Kreditwürdigkeit Definition

Banken setzen auf Kreditwürdigkeit

Wer sich bei einer Bank oder eine Sparkasse Geld leihen will, sollte für den Begriff Kreditwürdigkeit die Definition genau kennen. Denn die Kreditinstitute vergeben Geld nur an Kunden, die sie für kreditwürdig halten. Auch wenn es in verschiedenen Publikationen Unterschiede bei der Erklärung des Begriffs gibt, läuft bei der Kreditwürdigkeit die Definition auf zwei grundlegende Aussagen hinaus. Um von den Banken als kreditwürdig und kreditfähig eingeschätzt zu werden, muss der Kunde erstens in der Lage und zweitens willens sein, das geliehene Geld innerhalb der vereinbarten Frist zurückzuzahlen.

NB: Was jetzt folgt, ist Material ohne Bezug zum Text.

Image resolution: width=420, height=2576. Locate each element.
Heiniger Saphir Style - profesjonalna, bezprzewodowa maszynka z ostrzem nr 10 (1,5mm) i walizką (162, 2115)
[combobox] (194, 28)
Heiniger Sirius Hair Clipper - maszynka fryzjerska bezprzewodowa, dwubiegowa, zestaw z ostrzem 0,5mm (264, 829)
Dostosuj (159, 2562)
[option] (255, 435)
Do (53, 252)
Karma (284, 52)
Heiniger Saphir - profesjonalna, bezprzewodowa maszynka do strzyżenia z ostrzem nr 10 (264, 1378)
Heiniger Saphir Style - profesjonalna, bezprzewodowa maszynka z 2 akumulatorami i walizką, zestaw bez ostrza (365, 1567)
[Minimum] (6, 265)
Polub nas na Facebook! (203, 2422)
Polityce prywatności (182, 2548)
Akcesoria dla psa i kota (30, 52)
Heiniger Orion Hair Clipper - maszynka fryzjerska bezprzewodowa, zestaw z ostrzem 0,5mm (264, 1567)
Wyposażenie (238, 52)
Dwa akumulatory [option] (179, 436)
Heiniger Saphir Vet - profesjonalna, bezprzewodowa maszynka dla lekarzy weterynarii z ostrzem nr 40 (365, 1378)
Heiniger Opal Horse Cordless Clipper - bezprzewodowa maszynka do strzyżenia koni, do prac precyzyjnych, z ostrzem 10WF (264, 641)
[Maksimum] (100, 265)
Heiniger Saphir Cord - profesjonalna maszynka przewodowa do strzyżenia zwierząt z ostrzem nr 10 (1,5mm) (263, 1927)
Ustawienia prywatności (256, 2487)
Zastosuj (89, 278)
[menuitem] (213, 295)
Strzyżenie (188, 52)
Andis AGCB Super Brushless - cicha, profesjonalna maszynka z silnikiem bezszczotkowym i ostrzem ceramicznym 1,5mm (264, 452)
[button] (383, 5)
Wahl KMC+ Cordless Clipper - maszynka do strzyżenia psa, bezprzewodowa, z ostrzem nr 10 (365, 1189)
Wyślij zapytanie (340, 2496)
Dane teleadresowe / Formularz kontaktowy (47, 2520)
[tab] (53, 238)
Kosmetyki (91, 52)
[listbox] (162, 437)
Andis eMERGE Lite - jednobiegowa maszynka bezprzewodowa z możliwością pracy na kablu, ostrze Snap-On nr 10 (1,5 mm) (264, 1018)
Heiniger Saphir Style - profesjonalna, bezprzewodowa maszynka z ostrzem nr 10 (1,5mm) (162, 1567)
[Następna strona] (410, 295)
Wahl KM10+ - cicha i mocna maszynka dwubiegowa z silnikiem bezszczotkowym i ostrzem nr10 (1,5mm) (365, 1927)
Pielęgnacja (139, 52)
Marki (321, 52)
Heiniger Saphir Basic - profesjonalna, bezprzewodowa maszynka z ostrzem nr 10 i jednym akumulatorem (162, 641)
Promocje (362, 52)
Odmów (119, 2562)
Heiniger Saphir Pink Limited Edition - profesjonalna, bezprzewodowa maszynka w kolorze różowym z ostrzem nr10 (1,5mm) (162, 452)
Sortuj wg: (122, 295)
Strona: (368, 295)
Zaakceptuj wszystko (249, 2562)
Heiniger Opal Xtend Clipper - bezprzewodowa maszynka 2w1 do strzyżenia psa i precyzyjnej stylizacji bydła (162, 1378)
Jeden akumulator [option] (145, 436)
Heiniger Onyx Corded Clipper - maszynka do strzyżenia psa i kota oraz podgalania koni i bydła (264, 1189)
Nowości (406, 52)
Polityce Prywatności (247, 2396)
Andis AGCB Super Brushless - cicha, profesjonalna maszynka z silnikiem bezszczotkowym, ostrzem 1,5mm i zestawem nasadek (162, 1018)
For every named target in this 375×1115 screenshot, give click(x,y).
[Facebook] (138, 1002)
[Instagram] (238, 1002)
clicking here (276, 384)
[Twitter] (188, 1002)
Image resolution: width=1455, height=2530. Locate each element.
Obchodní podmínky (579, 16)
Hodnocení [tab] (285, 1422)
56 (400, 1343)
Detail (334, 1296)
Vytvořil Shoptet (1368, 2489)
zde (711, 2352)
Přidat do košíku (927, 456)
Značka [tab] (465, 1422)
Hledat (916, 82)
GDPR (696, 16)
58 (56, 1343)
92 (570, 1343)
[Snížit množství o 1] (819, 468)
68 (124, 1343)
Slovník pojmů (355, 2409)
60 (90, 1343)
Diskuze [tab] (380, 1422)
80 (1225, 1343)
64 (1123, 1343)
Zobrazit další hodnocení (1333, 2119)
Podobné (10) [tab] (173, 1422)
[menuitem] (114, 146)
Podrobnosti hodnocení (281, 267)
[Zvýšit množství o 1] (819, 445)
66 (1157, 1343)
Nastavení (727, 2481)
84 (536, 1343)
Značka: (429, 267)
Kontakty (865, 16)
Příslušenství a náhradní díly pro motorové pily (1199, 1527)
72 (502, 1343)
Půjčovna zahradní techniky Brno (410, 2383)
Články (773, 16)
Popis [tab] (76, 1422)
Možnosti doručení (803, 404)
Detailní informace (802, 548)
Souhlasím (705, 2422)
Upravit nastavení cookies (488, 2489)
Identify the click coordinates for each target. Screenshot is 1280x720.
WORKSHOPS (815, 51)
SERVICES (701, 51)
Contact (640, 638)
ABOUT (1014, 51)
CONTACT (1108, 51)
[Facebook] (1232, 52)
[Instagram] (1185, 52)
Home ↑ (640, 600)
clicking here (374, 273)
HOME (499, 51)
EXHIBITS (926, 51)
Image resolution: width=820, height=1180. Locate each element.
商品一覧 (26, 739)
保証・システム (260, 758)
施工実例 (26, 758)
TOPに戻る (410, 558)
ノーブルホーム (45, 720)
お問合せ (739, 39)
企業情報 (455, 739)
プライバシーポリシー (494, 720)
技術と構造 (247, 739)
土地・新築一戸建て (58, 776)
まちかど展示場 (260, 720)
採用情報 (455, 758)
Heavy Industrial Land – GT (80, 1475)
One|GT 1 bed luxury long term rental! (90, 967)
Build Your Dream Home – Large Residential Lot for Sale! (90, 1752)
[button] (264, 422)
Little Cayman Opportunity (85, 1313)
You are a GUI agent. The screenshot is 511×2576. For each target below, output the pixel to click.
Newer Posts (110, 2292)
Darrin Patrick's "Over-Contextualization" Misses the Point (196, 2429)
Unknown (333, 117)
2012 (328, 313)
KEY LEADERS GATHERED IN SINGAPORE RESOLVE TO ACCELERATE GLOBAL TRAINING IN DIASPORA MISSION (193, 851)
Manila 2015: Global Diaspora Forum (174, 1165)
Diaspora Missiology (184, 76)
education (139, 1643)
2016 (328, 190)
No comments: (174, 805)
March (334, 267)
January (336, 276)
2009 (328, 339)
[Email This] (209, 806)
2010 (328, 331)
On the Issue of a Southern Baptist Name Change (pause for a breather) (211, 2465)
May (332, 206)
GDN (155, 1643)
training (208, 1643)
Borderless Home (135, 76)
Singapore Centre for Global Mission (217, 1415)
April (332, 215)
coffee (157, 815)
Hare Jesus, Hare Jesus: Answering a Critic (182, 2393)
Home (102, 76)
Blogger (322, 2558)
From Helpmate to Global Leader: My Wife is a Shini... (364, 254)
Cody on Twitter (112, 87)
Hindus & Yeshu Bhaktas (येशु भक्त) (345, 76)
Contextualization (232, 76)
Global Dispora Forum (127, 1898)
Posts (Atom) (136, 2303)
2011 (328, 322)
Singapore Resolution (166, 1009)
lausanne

Zwei Kriterien für Kreditwürdigkeit

Bonitätsprüfung und Kreditwürdigkeit

Ab wann ist man kreditwürdig, fragen sich viele Kunden. Die Antwort ist einfach. In der Lage, den Kredit zurückzuzahlen, ist der Kunde immer dann, wenn seine finanzielle Situation in Ordnung ist. Bei der Definition der Kreditwürdigkeit ist das die materielle Seite. Die materielle Kreditwürdigkeit des Kunden beruht auf seiner wirtschaftlichen Leistungskraft und seinen wirtschaftlichen Verhältnissen. Er muss aufgrund seiner Einkommens- und Vermögensverhältnisse in der Lage sein, die Raten für das Darlehen plus Zinsen ohne Ausfälle zurückzuzahlen. Deshalb verlangen die Banken und Sparkassen Auskunft über bereits bestehende Verpflichtungen des potenziellen Darlehensnehmers. Das können zum Beispiel Bausparverträge oder Lebensversicherungen sein. Auch bereits bestehende Kredite gehören zu den Zahlungsverpflichtungen des Kunden. Die Kreditinstitute haken deshalb auch hier detailliert nach. Außerdem stellen sie die Einnahmen des Kunden dessen Ausgaben gegenüber. Zu den Einnahmen gehören Lohn oder Gehalt, am besten aus sozialversicherungspflichtiger Tätigkeit. Zu den Ausgaben zählen unter anderem die Lebenshaltungskosten. Banken und Sparkassen rechnen hier mit Pauschalbeträgen. Sie richten sich nach der Haushaltsgröße.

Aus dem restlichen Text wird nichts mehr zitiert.